====== EXTRACTED MATERIAL

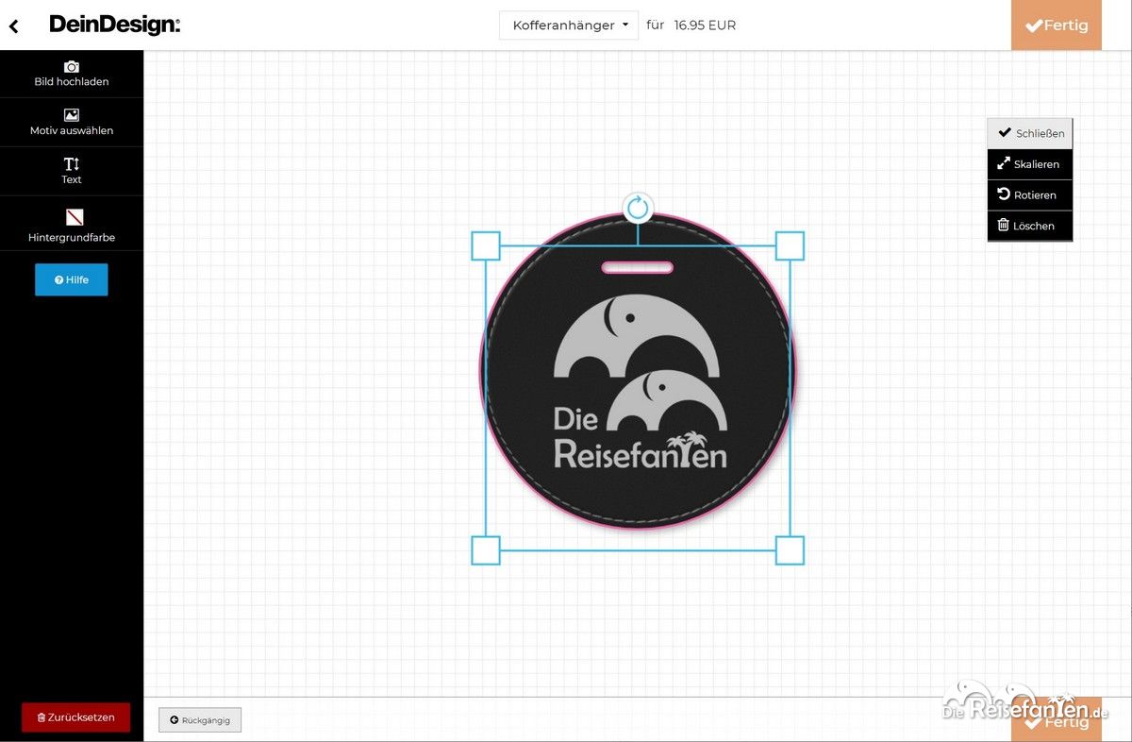Viewport: 1132px width, 742px height.
Task: Select the Text tool
Action: [x=72, y=170]
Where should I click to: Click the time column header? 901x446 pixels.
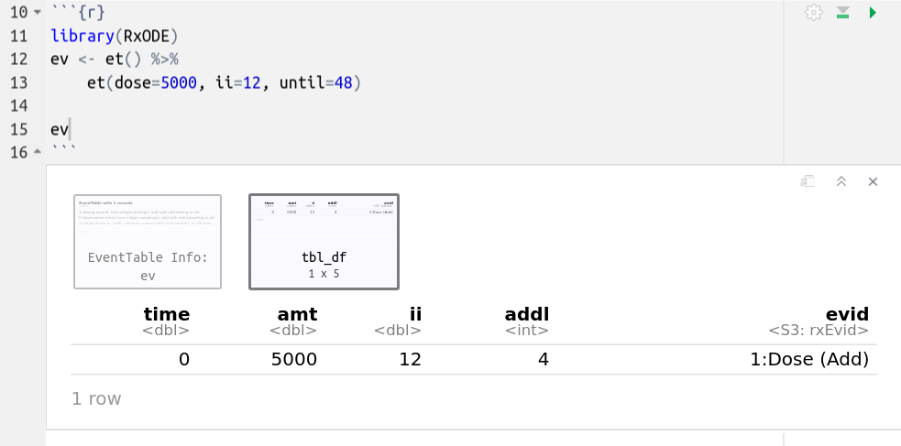click(166, 314)
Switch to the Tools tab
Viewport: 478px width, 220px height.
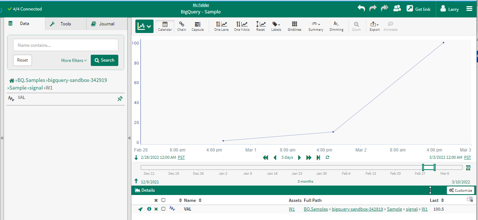pos(65,24)
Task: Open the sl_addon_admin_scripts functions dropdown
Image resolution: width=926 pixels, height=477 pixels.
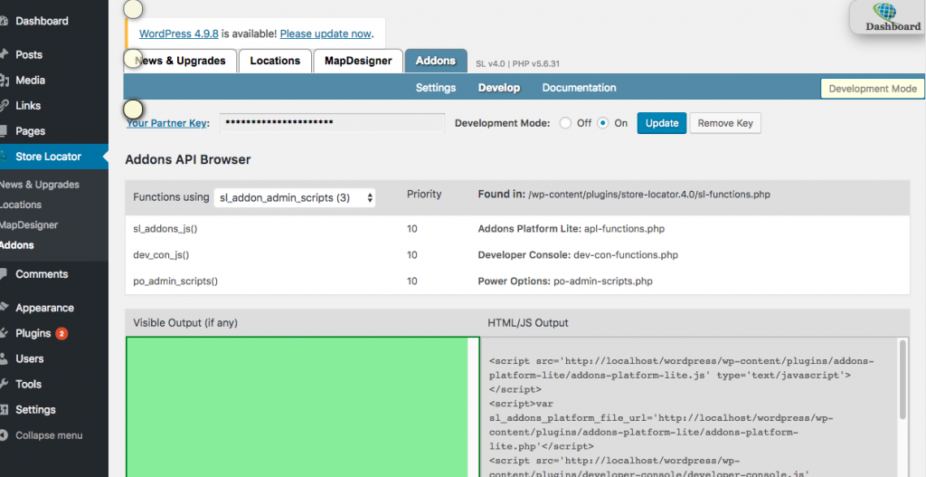Action: 295,197
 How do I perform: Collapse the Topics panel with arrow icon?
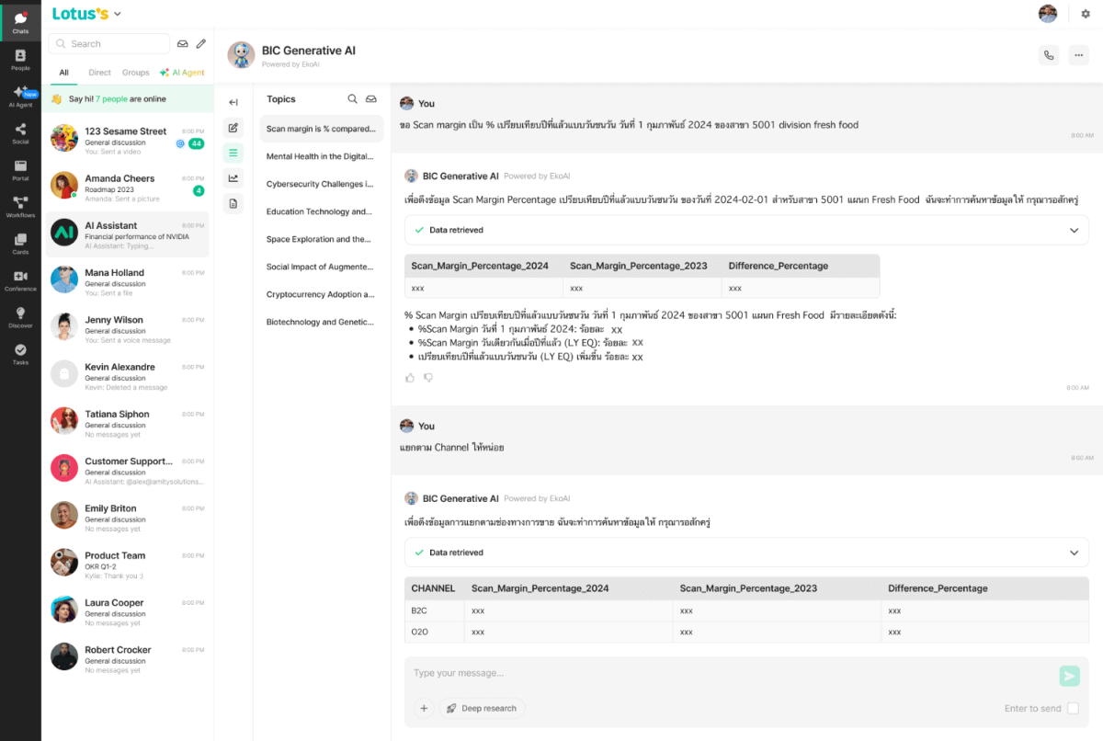coord(233,102)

============

**WORK REQUIRED**
Reproduce, word for word, the lines from the one containing "Image resolution: width=926" to the end of the material, both ends included. No picture is copied.

**FINISHED EXERCISE**
Image resolution: width=926 pixels, height=477 pixels.
Action: 295,197
 How do I perform: Collapse the Topics panel with arrow icon?
coord(233,102)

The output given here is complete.